Surat Al-Baqarah ayat 121 (Q.S. 2:121)
Orang-orang yang telah Kami berikan Al-Kitab kepadanya, mereka membacanya dengan bacaan yang sebenarnya[8], mereka itu beriman kepadanya. Dan barangsiapa yang ingkar kepadanya, maka mereka itulah orang-orang yang rugi. Tanya: Apakah status anak hasil perzinaan? Jawab: Setiap anak dilahirkan dalam keadaan fitrah, tidak berdosa. Bila ada seorang anak perempuan hasil perzinaan akan menikah. Bapak kandung dari anak perempuan tersebut tidak dapat menjadi wali, maka harus dihadirkan wali hakim. Tanya: Bagaimana dengan menikah saat hamil (hubungan diluar nikah)? Jawab: Ada dua pendapat, penjelasan lengkap ada di bahasan kawin hamil. Tanya: Apakah benar dalam Islam suami diperbolehkan untuk memukul istri apabila istri tidak patuh? Jawab: Diperbolehkan dengan kondisi tertentu. Tapi harus diperhatikan dengan baik untuk isteri macam apa? Dalam situasi seperti apa? Tujuannya untuk apa? Dan cara memukulnya bagaimana? Subhanakallahuma wa bihamdika asyhadu alla ilaha illa anta astaghfiruka wa atubu ilaikaMaha Suci engkau ya Allah dan dengan memujiMu aku bersaksi bahwa tiada Tuhan selainMu, aku minta ampunan kepadaMu dan aku bertaubat kepadaMu Wallahu a’lam bishshawab, wassalamu ‘alaikum warahmatullahi wabarakatuh
Hari Minggu, tanggal 13 Januari 2008
W a k t u pk. 12.00 – 17.00
T e m p a t : Freizeitanlage Holzlegi, Holzlegistrasse 40, 8408 Winterthur
Penyampai Materi : Bpk. Desrial Anwar (bang Aal)
[1] Maksudnya sebagaimana laki-laki berasal dari laki-laki dan perempuan, maka demikian pula halnya perempuan berasal dari laki-laki dan perempuan. Kedua-duanya sama-sama manusia, tak ada kelebihan yang satu dari yang lain tentang penilaian iman dan amalnya.
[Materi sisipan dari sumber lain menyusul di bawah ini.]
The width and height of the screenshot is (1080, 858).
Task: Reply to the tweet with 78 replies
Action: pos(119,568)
[2] Bagian laki-laki dua kali bagian perempuan adalah karena kewajiban laki-laki lebih berat dari perempuan, seperti kewajiban membayar maskawin dan memberi nafkah. (Lihat surat An Nisaa ayat 34).
[3] Lebih dari dua maksudnya: dua atau lebih sesuai dengan yang diamalkan Nabi.
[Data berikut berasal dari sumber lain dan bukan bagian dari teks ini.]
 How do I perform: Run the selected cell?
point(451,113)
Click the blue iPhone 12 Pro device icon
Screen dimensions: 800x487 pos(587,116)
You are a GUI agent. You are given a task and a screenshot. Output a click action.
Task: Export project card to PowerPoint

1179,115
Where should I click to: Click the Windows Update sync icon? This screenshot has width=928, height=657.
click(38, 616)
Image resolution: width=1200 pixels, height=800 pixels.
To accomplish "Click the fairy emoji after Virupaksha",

[4] Memberi mudharat kepada waris itu ialah tindakan-tindakan seperti: (a) Mewasiatkan lebih dari sepertiga harta pusaka. (b). Berwasiat dengan maksud mengurangi harta warisan. Sekalipun kurang dari sepertiga bila ada niat mengurangi hak waris, juga tidak diperbolehkan
[5] Bermuamalah ialah seperti berjualbeli, hutang piutang, atau sewa menyewa dan sebagainya.
[6] Ayat yang muhkamaat ialah ayat-ayat yang terang dan tegas maksudnya, dapat dipahami dengan mudah.
[7] Termasuk dalam pengertian ayat-ayat mutasyaabihaat: ayat-ayat yang mengandung beberapa pengertian dan tidak dapat ditentukan arti mana yang dimaksud kecuali sesudah diselidiki secara mendalam; atau ayat-ayat yang pengertiannya hanya Allah yang mengetahui seperti ayat-ayat yang berhubungan dengan yang ghaib-ghaib misalnya ayat-ayat yang mengenai hari kiamat, surga, neraka dan lain-lain.
[8] Maksudnya: tidak merobah dan mentakwilkan Al Kitab sekehendak hatinya.